Neurodegenerative diseases of animals and humans including scrapie, bovine spongiform encephalopathy, and Creutzfeldt-Jakob disease are caused by unusual infectious pathogens called prions. There is no evidence for a nucleic acid in the prion, but diverse experimental results indicate that a host-derived protein called PrP(Sc) is a component of the infectious particle. Experiments with scrapie-infected cultured cells show that PrP(Sc) is derived from a normal cellular protein called PrP(C) through an unknown posttranslational process. We have analyzed the amino acid sequence and posttranslational modifications of PrP(Sc) and its proteolytically truncated core PrP 27-30 to identify potential candidate modifications that could distinguish PrP(Sc) from PrP(C). The amino acid sequence of PrP 27-30 corresponds to that predicted from the gene and cDNA. Mass spectrometry of peptides derived from PrP(Sc) has revealed numerous modifications including two N-linked carbohydrate moieties, removal of an amino-terminal signal sequence, and alternative COOH termini. Most molecules contain a glycosylinositol phospholipid (GPI) attached at Ser-231 that results in removal of 23 amino acids from the COOH terminus, whereas 15% of the protein molecules are truncated to end at Gly-228. The structure of the GPI from PrP(Sc) has been analyzed and found to be novel, including the presence of sialic acid. Other experiments suggest that the N-linked oligosaccharides are not necessary for PrP(Sc) formation.

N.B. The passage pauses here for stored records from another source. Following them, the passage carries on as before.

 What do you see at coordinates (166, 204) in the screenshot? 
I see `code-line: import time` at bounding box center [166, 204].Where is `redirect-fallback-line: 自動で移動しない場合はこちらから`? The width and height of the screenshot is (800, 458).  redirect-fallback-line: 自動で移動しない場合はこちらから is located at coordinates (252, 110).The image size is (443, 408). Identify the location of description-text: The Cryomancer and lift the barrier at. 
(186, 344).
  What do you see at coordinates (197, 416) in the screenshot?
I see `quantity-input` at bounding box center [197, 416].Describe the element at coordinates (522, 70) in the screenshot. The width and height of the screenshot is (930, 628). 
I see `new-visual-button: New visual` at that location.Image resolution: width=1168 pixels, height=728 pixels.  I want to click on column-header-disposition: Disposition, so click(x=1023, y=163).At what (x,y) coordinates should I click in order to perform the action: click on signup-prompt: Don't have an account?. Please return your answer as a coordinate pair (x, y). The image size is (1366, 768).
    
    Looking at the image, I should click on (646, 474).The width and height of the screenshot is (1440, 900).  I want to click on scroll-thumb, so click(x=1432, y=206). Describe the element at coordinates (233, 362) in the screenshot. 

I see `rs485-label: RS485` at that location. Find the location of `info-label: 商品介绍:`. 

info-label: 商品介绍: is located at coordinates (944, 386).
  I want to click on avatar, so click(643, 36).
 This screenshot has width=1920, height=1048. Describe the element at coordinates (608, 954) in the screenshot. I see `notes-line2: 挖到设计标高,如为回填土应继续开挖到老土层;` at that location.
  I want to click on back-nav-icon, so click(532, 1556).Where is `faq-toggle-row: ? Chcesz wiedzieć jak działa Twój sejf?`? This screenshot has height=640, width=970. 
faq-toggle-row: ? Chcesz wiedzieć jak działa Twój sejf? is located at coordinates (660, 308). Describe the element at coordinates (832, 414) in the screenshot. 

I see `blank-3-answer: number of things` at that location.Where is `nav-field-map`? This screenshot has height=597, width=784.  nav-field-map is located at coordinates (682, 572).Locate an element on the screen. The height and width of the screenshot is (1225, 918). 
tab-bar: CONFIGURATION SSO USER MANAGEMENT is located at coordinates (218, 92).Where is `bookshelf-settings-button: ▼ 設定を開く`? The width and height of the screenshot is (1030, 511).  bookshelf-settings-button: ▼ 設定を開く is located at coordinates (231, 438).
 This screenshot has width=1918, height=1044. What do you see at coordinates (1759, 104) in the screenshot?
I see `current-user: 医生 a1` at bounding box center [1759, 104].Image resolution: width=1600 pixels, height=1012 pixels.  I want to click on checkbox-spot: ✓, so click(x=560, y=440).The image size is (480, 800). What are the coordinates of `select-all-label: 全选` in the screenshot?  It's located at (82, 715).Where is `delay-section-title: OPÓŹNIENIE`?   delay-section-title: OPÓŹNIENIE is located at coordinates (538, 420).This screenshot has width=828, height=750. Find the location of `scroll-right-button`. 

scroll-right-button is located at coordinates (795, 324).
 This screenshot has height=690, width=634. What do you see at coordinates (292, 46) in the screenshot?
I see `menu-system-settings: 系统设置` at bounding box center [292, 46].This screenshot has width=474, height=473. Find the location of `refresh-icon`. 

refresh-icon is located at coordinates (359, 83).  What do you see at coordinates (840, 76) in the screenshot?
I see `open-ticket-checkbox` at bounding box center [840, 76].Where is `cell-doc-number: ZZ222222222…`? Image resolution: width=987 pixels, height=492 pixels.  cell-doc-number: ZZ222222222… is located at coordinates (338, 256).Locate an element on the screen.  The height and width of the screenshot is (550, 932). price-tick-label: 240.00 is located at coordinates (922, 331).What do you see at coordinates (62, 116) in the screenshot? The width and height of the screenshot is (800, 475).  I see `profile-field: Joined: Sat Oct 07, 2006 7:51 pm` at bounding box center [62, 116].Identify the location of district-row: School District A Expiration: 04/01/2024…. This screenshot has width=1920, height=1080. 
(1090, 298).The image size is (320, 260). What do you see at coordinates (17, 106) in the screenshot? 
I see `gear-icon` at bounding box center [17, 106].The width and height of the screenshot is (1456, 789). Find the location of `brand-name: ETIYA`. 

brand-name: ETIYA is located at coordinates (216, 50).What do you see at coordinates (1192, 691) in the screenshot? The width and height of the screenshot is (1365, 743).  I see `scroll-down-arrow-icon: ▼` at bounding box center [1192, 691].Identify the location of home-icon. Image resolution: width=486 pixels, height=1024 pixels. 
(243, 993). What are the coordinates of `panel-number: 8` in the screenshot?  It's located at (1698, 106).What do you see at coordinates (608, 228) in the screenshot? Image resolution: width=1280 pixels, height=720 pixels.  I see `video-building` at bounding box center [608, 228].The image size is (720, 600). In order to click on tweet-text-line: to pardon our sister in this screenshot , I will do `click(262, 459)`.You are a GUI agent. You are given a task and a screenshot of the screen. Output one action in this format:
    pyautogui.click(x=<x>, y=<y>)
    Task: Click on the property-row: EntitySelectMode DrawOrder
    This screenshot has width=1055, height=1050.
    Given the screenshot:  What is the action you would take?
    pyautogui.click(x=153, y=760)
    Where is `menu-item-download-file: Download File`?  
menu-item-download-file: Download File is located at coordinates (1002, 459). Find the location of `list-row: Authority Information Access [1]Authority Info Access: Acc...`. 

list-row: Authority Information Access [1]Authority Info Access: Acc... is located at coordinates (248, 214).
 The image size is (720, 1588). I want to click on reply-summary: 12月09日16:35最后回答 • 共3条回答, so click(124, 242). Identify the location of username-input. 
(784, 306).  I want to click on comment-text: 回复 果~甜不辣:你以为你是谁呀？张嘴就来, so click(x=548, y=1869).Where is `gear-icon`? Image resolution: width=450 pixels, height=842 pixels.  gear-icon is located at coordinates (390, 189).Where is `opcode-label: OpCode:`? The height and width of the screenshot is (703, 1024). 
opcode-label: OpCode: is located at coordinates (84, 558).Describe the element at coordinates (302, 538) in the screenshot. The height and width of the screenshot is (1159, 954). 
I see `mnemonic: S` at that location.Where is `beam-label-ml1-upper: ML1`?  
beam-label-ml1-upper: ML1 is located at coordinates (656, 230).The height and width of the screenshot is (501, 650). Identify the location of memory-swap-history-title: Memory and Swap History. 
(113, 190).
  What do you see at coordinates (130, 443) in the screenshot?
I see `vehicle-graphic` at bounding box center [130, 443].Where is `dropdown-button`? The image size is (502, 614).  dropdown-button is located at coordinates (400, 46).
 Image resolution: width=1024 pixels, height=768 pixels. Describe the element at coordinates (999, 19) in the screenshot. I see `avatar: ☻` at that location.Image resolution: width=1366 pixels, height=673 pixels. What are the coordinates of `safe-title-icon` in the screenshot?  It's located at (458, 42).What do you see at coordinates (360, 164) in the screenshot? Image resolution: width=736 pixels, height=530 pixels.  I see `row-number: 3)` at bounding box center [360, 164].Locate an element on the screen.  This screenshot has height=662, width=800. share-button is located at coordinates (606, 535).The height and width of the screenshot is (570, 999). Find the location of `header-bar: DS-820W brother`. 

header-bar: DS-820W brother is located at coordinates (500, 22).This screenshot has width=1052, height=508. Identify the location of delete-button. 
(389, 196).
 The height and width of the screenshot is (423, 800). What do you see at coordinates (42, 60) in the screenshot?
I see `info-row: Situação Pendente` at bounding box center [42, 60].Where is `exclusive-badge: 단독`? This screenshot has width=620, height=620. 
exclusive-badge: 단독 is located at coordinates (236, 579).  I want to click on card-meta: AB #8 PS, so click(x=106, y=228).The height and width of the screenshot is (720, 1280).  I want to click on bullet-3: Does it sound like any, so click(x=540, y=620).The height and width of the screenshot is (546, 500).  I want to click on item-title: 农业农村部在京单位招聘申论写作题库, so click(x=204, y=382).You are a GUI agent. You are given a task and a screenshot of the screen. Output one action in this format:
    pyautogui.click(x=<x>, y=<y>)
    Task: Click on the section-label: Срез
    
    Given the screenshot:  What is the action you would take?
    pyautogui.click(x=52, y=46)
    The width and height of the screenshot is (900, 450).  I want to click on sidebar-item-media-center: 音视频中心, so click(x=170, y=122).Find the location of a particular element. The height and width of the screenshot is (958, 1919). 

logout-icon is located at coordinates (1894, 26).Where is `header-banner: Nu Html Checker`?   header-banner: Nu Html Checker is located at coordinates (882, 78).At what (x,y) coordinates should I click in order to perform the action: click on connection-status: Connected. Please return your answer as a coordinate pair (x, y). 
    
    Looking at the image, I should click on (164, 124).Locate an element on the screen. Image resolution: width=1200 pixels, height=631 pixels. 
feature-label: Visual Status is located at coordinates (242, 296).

Although detailed comparison of PrP(Sc) with PrP(C) is required, there is no obvious way in which any of the modifications might confer upon PrP(Sc) its unusual physical properties and allow it to act as a component of the prion. If no chemical difference is found between PrP(C) and PrP(Sc), then the two isoforms of the prion protein may differ only in their conformations or by the presence of bound cellular components.